▶ [Page]
Begin

I think it is unnecessary to acquire i_mutex in lseek(), read() and write(), because
we can be aware of the change of f_pos, and then get and tune the value in readdir(),
just like ext3 with dir_index enabled.

Thanks
Miao
--
To unsubscribe from this list: send the line "unsubscribe linux-ext4" in
the body of a message to majordomo@vger.kernel.org
More majordomo info at  http://vger.kernel.org/majordomo-info.html
Jan Kara - Feb. 19, 2013, 9:19 a.m.
On Tue 19-02-13 09:22:40, Li Zefan wrote:
> There's a long long-standing bug...As long as I don't know when it dates
> from.
> 
> I've written and attached a simple program to reproduce this bug, and it can
> immediately trigger the bug in my box. It uses two threads, one keeps calling
> read(), and the other calling readdir(), both on the same directory fd.
  So the fact that read() or even write() to fd opened O_RDONLY has *any*
effect on f_pos looks really unexpected to me. I think we really should
have there:
	if (ret >= 0)
		file_pos_write(...);
  That would solve problems with read() and write() on directories for
pretty much every filesystem since the first usually returns -EISDIR and
the second -EBADF.

> When I ran it on ext3 (can be replaced with ext2/ext4) which has _dir_index_
> feature disabled, I got this:
> 
> EXT3-fs error (device loop1): ext3_readdir: bad entry in directory #34817: rec_len is smaller than minimal - offset=993, inode=0, rec_len=0, name_len=0
> EXT3-fs error (device loop1): ext3_readdir: bad entry in directory #34817: rec_len is smaller than minimal - offset=1009, inode=0, rec_len=0, name_len=0
> EXT3-fs error (device loop1): ext3_readdir: bad entry in directory #34817: rec_len is smaller than minimal - offset=993, inode=0, rec_len=0, name_len=0
> EXT3-fs error (device loop1): ext3_readdir: bad entry in directory #34817: rec_len is smaller than minimal - offset=1009, inode=0, rec_len=0, name_len=0
> ...
> 
> If we configured errors=remount-ro, the filesystem will become read-only.
> 
> SYSCALL_DEFINE3(read, unsigned int, fd, char __user *, buf, size_t, count)
> {
> 	...
> 		loff_t pos = file_pos_read(file);
> 		ret = vfs_read(file, buf, count, &pos);
> 		file_pos_write(file, pos);
> 		fput_light(file, fput_needed);
> 	...

End

▶ [Data segment]

Begin

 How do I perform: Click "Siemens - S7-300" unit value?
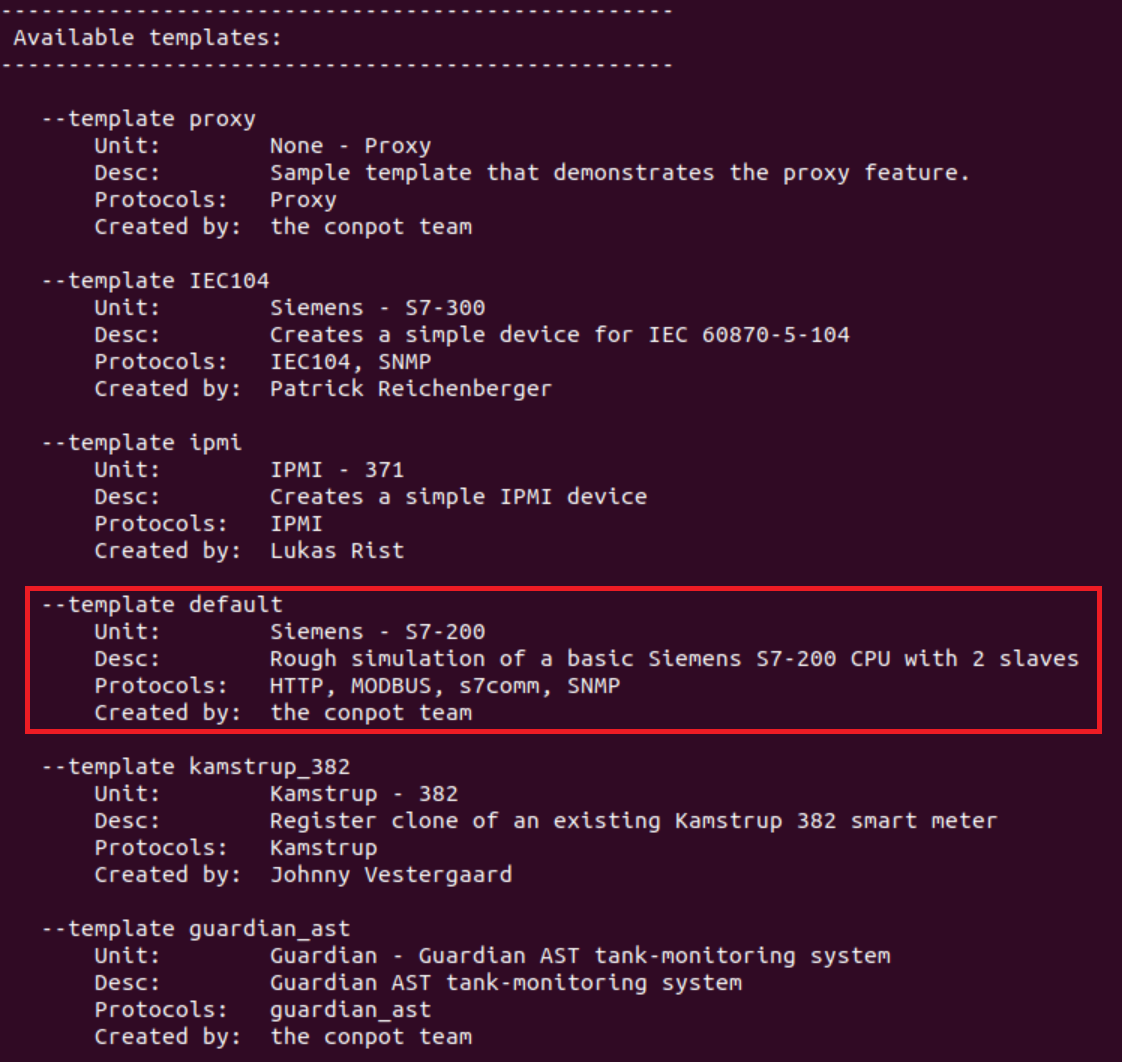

End

▶ [Required actions]
• 1. According to the mailing list thread, what happens to the filesystem if errors=remount-ro is configured?
• 2. List the system calls that, according to the mailing list thread, do not need to acquire i_mutex.
• 3. Print the part of the mailing list thread that opens with the words containing "file_pos_write(...);" and closes with "the second -EBADF.".

▶ [Exercise solutions]
• 1. The filesystem will become read-only.

• 2. lseek(), read(), write()

• 3.
file_pos_write(...);
  That would solve problems with read() and write() on directories for
pretty much every filesystem since the first usually returns -EISDIR and
the second -EBADF.